TEACHINGS

Introduction continued


Nomenclature

In ancient times the Greeks and Romans often related to the same deities but would call them by different names — e.g., the Greeks would refer to the messenger of the Gods as “Hermes” and the Romans would refer to him as “Mercury.” A similar situation exists between Yungdrung Bön and general Buddhism. If we take for example, the great Bön Teacher Sherab Mawei-Seng-ghe, the Buddhist equivalent is Manjushri. Represented iconographically, they are practically identical.

Even amongst general Buddhist schools, this anomaly is in evidence — e.g., where Indian Buddhists might refer to Manjushri, Tibetan Buddhists might refer to Jampei-yang (Jam-yang for short). Similarly all schools anticipate the coming of the future Buddha — Tonpa Chi-med Jam-dhen — or Buddha Maitreya — as he is more commonly known.



Central Beliefs

Central to the Yungdrung Bön belief system is the notion of Samsara, or cyclic existence, whereby sentient beings go through a succession of re-births within the various modes or realms of existence. The type of birth which one takes within Samsara is believed to be determined by the karma, which one has accumulated over previous lifetimes.

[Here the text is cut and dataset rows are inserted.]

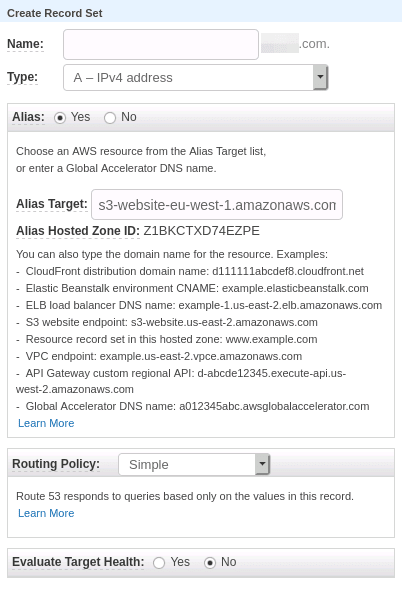
Task: Select Alias No radio button
Action: [x=110, y=118]
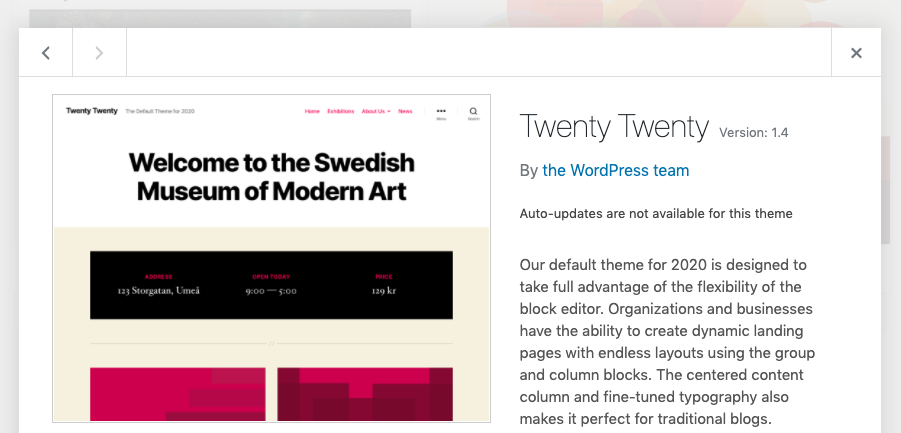Screen dimensions: 901x433
Task: Click the overlay scrollbar on right edge
Action: [885, 190]
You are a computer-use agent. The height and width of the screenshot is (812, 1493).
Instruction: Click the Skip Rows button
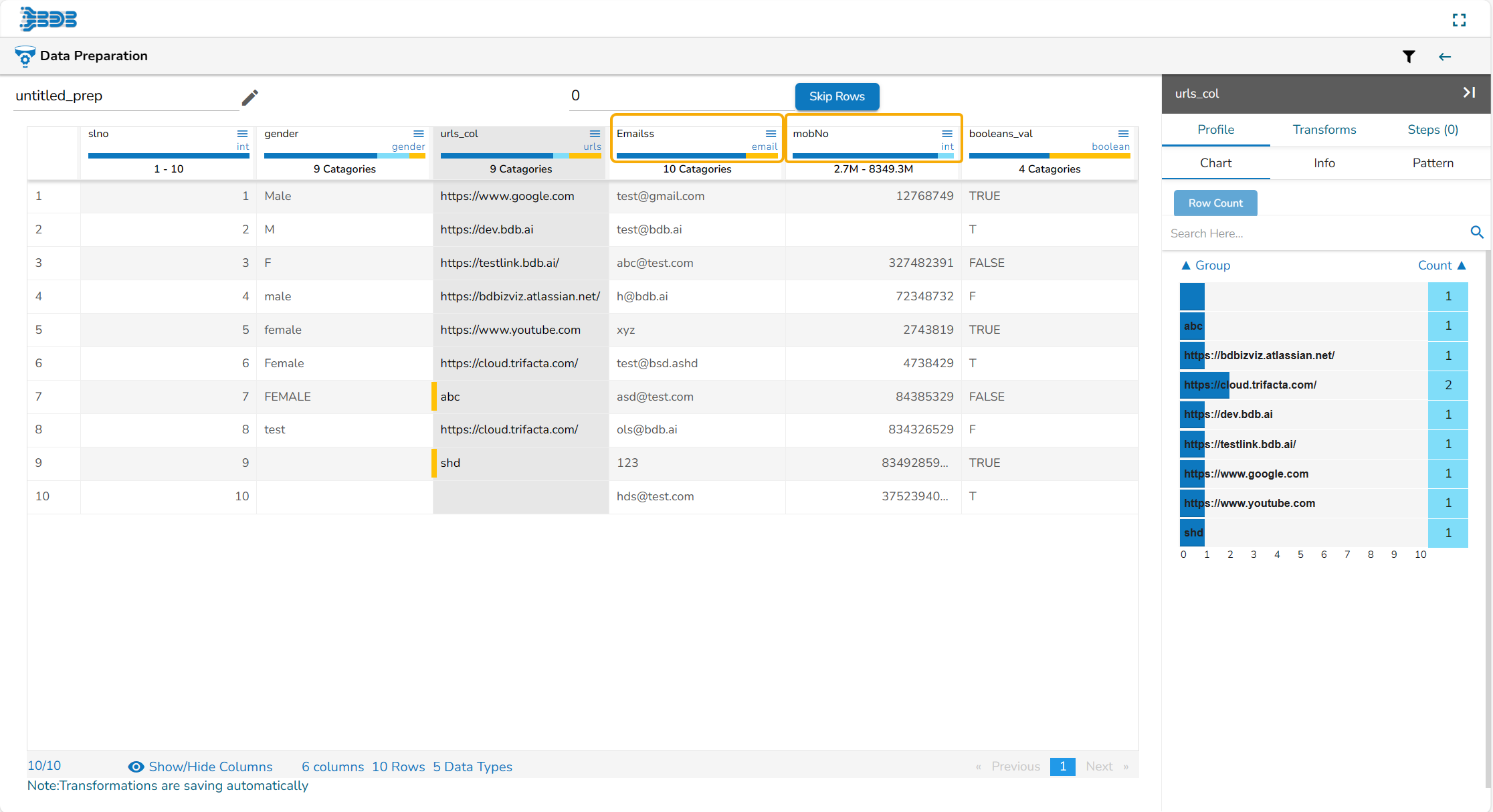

The ultimate aim of all sentient beings is considered to be to achieve Sang-gye (Enlightenment), thus liberating themselves permanently from the suffering of Samsara, with a view to helping others do the same.

The teachings of Yungdrung Bön aim to provide the practitioner with various methods and wisdom to cope with and transform life”s challenges, ultimately with a view to attaining Enlightenment. They are contained in the Bön Theg-pa Rim-gu (The Nine Gradual Views of Bön), Bön Go-zhi Zöd-nga (The Four Portals and Treasure as the Fifth) or Bön Chi-nang Sang-soom (The External, Internal and Secret Bön).

These are practised through the three different paths of Pang-lam (the Renunciation Path, which is the path most commonly followed by monks and nuns), Gyur-lam (the Transformation or Tantric Path) and Drol-lam (the Liberation Path — also known as the “Direct Path” since, through it, one neither has to renounce nor transform one”s negative experiences as with the other two, but can simply liberate them by applying Ta-Gom-Chöd Soom (the View, Meditation and Characteristic Behaviour of Dzogchen). Within Dro-lam, it is possible to realize Ja-lu Wö-ku Chen-po (The Great Rainbow Light Body) — i.e., Enlightenment in this very life and body.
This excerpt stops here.